Otro título que siempre recomiendo cuando hablo de influencias bíblicas es «El Shaddai: Ascension of the
metatron». Ahí se trabaja mucho con ángeles caídos, nefilim y tradiciones apócrifas vinculadas a textos como «Enoc», que se solapan con relatos de Génesis. La propuesta visual es rarísima y esa mezcla entre lo celestial y lo grotesco me encanta: se siente como un sueño febril sobre la creación y la caída.
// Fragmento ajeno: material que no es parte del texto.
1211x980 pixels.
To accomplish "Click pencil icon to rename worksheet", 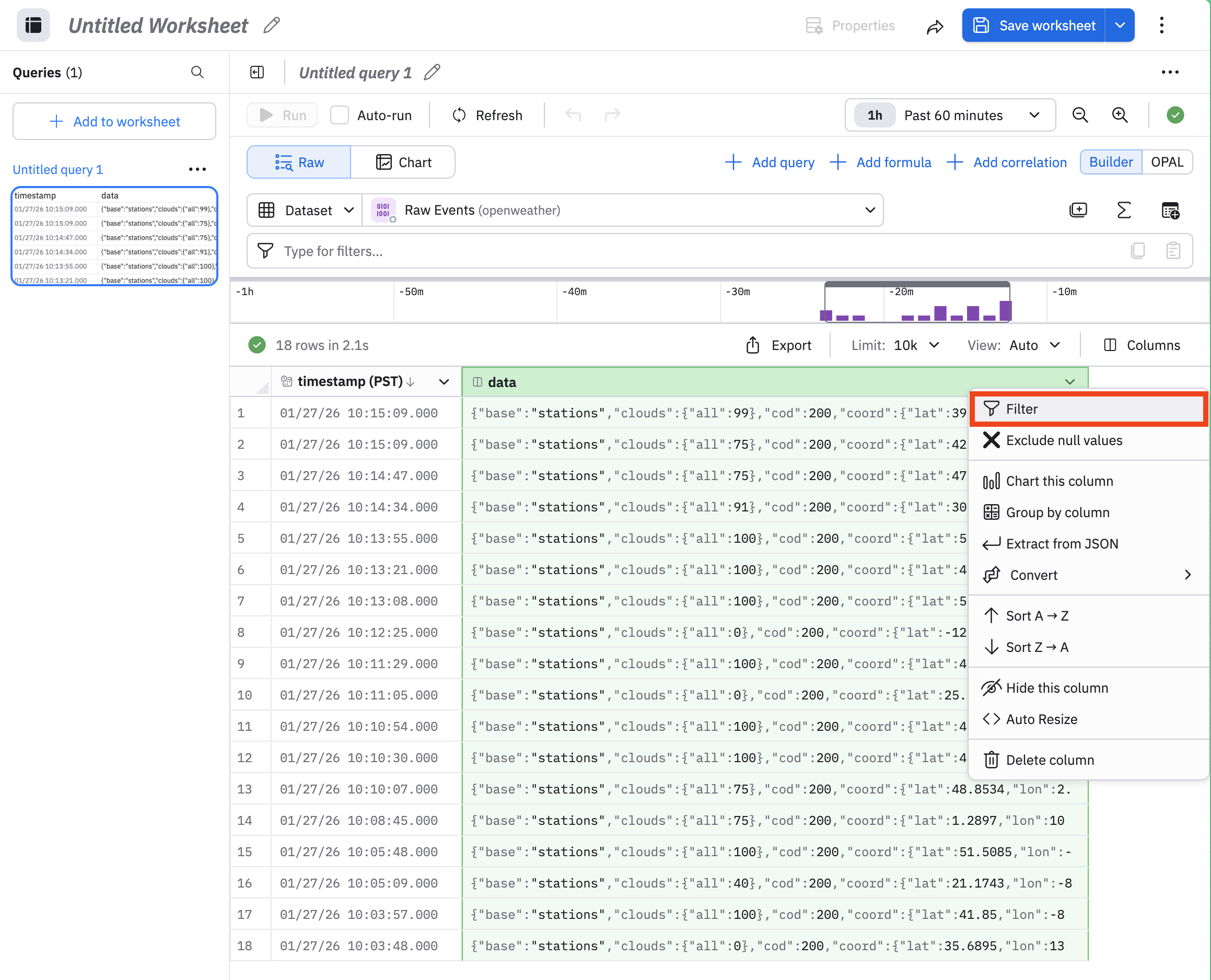I will [x=272, y=26].
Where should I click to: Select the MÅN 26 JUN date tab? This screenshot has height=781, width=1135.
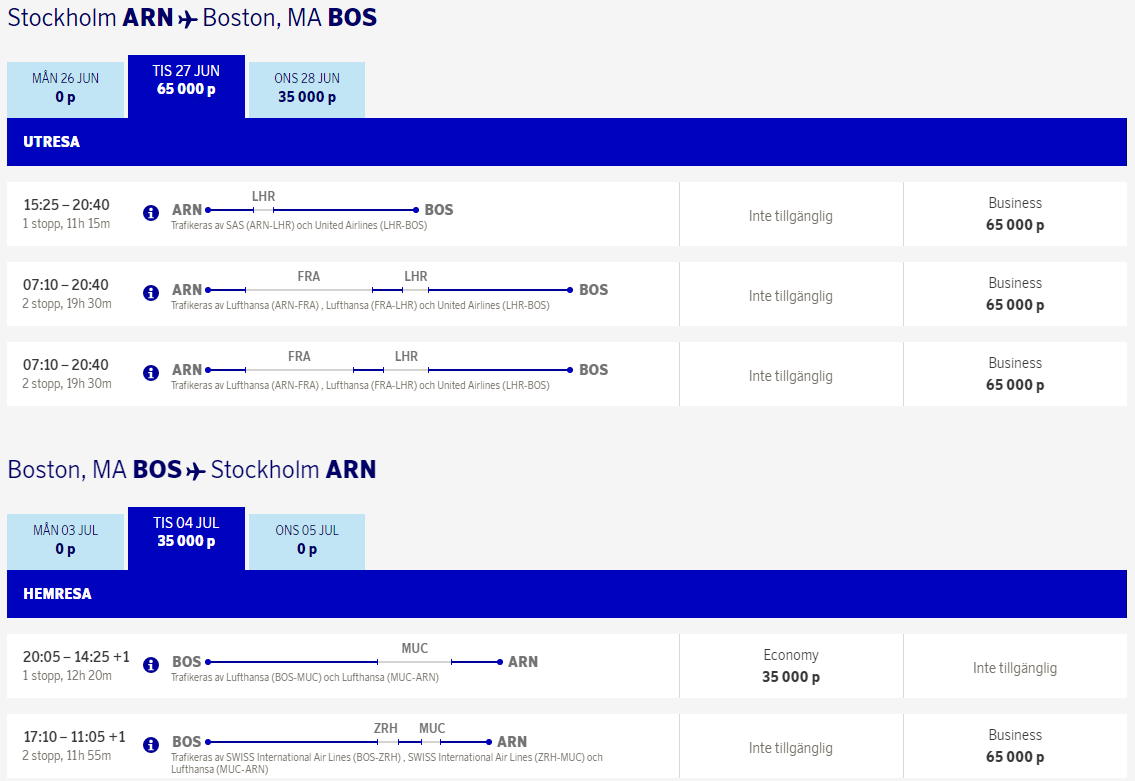[66, 88]
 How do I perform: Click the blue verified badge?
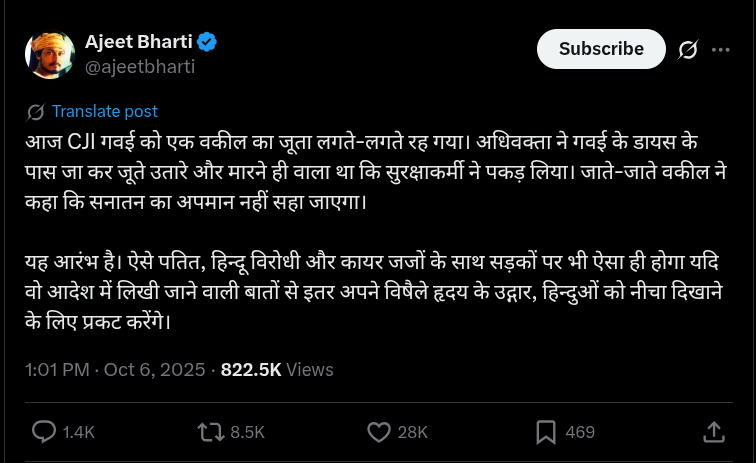coord(207,43)
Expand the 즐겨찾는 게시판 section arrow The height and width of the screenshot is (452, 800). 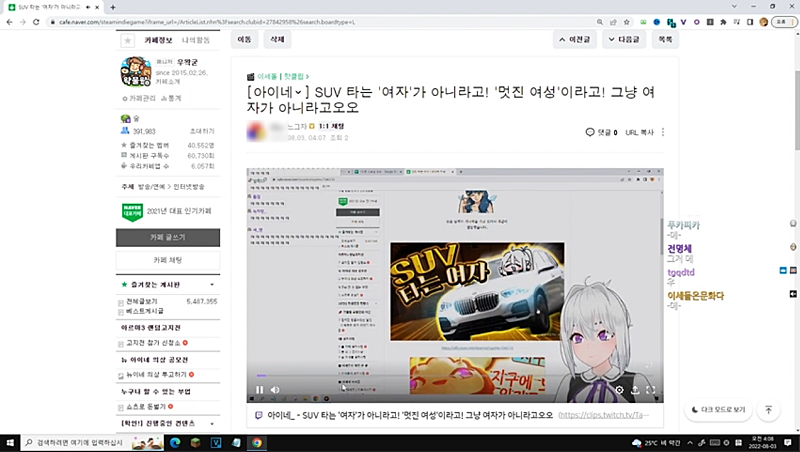[213, 285]
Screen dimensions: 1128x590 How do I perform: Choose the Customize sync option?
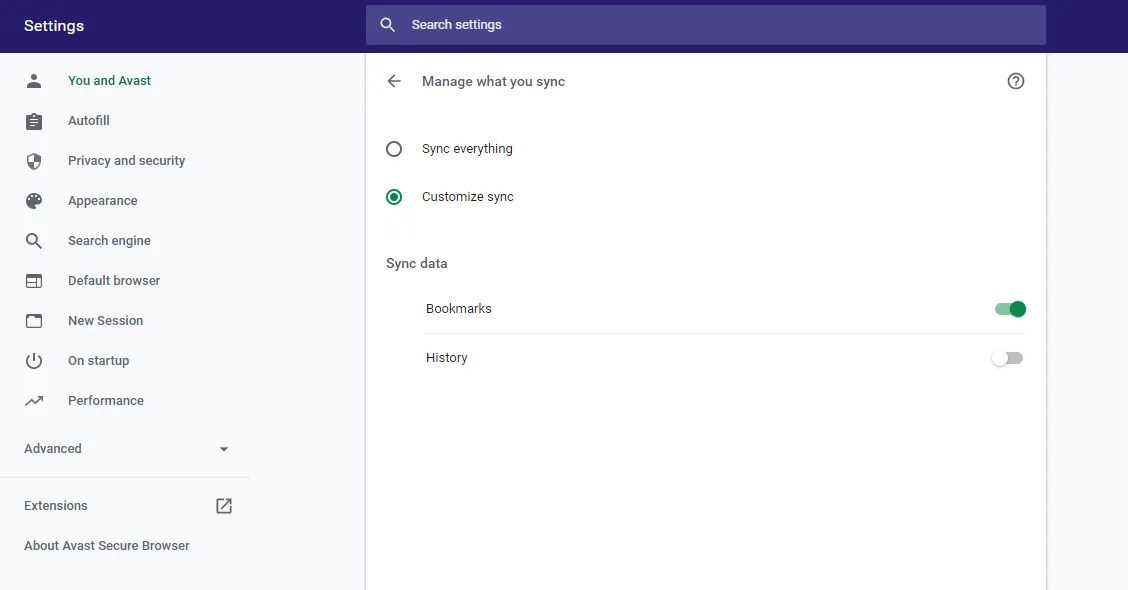click(394, 196)
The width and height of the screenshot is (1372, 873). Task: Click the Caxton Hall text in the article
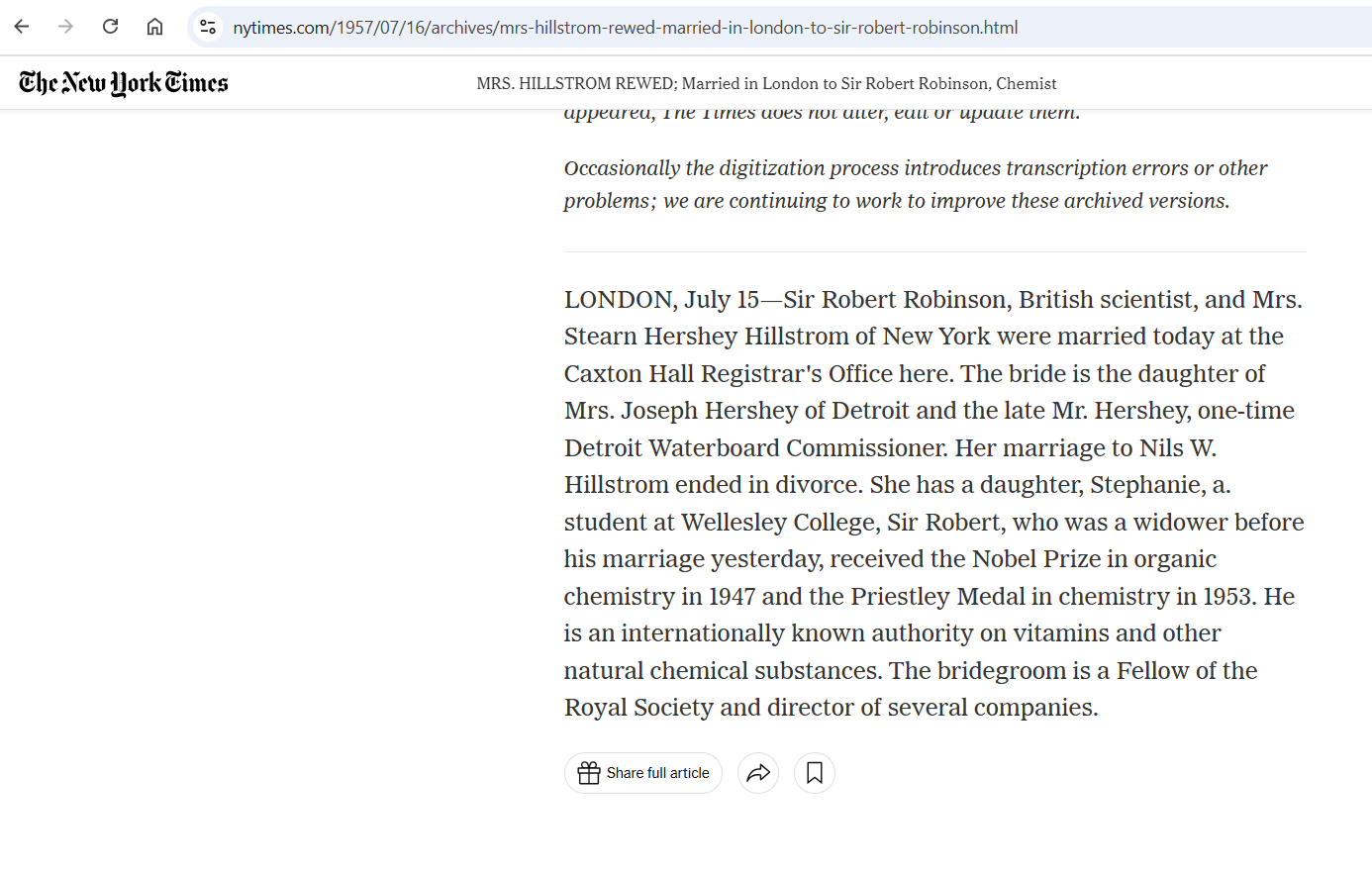[x=629, y=374]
Además, me doy cuenta de que hay motivos del Antiguo Testamento que aparecen como tropos en muchos juegos sin ser adaptaciones directas: la inundación de Noé, la lucha con gigantes tipo David y Goliat —que eco en juegos como «
shadow of the Colossus»—, y bestias míticas llamadas «Leviathan» o «Behemoth», que aparecen en sagas como «Final Fantasy». Esas figuras ofrecen herramientas narrativas poderosísimas para diseñadores: permiten explorar culpa, redención, juicio y catástrofe a través de mecánicas y niveles, y siempre me dejan pensando en lo heredado que está el medio por esas historias antiguas.